Start of SUPPLIED RECORDS

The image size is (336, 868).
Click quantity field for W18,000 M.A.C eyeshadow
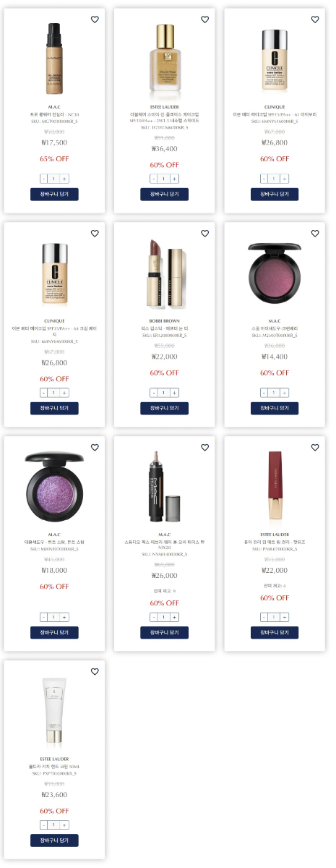point(54,617)
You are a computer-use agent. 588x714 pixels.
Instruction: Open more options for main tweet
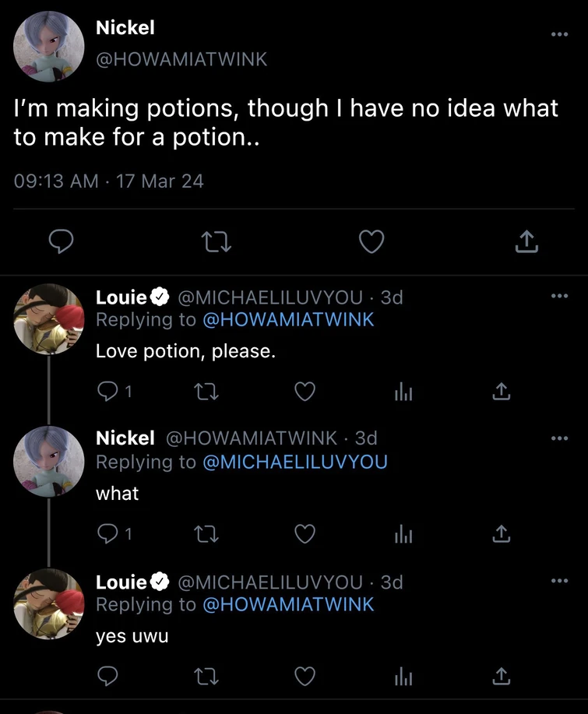click(x=559, y=34)
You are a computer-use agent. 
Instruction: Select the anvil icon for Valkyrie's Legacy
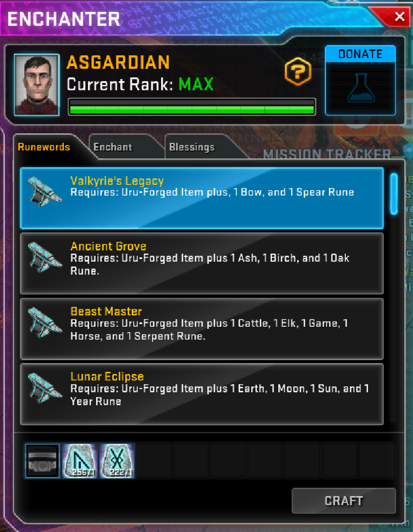tap(45, 192)
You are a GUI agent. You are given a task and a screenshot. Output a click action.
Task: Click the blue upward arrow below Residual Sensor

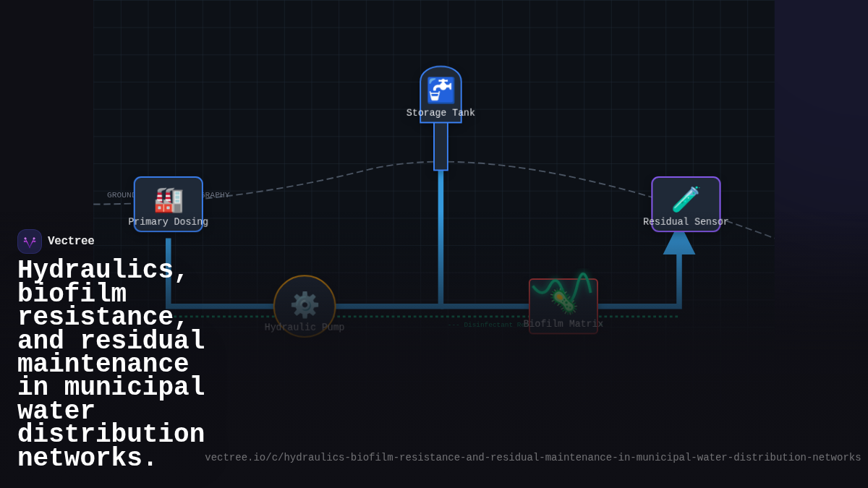[679, 243]
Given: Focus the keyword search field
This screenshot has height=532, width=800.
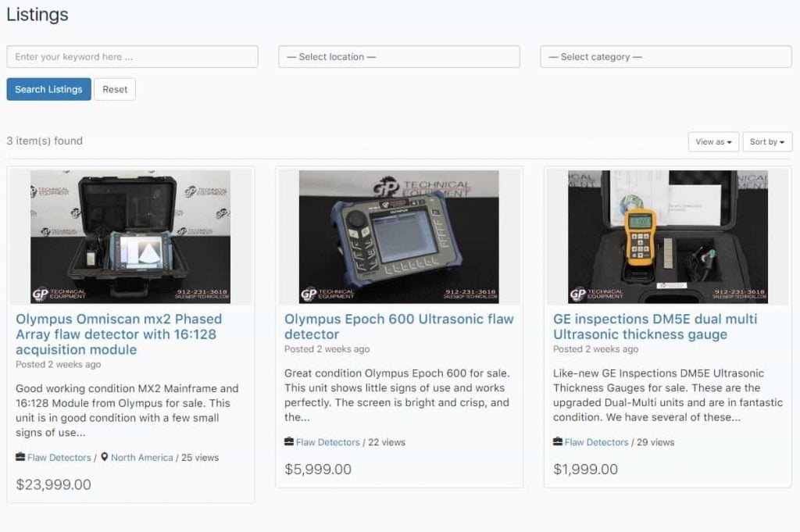Looking at the screenshot, I should (132, 56).
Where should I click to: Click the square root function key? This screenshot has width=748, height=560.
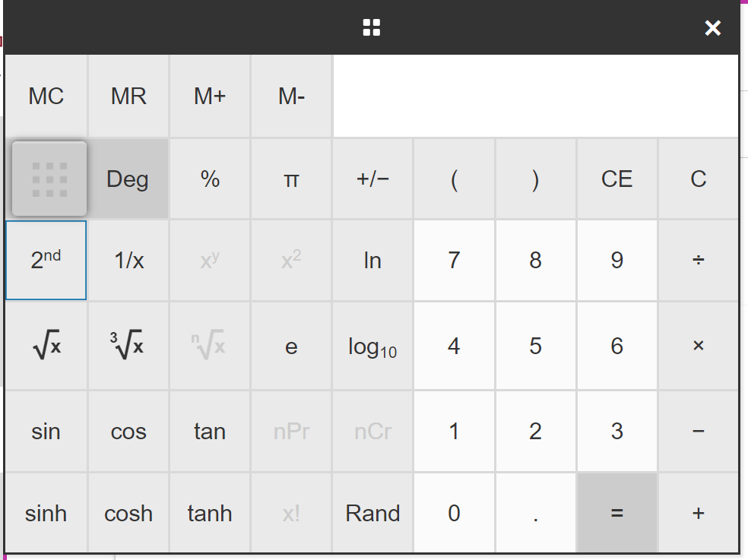point(46,346)

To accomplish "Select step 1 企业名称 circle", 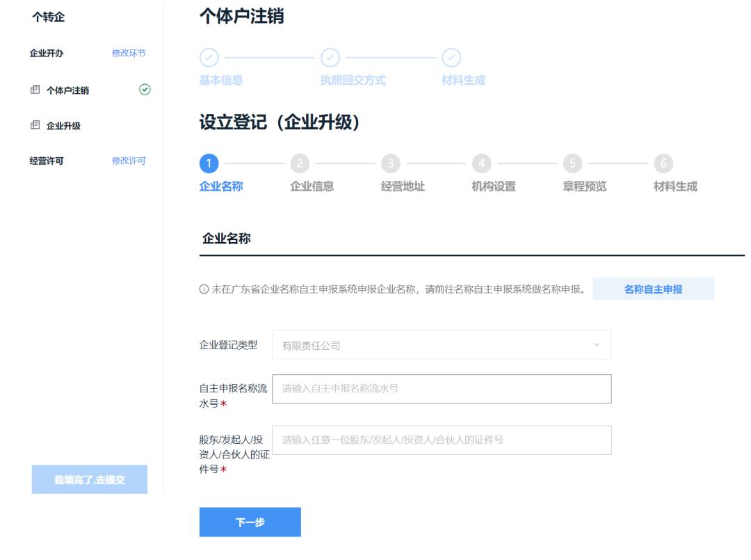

End of SUPPLIED RECORDS

[DIRECTIONS]:
When copying the records, reproduce every entry exactly and omit all pictures.

[WRITTEN SOLUTION]:
The image size is (336, 868).
Click quantity field for W18,000 M.A.C eyeshadow
point(54,617)
You are a computer-use agent. 588x714 pixels.
Instruction: Open more options for main tweet
click(x=559, y=34)
You are a computer-use agent. 
Instruction: Select the anvil icon for Valkyrie's Legacy
tap(45, 192)
You are a GUI agent. You are given a task and a screenshot. Output a click action.
Task: Click the blue upward arrow below Residual Sensor

[679, 243]
Given: Focus the keyword search field
This screenshot has height=532, width=800.
Looking at the screenshot, I should (132, 56).
Where should I click to: Click the square root function key? This screenshot has width=748, height=560.
point(46,346)

To accomplish "Select step 1 企业名称 circle", 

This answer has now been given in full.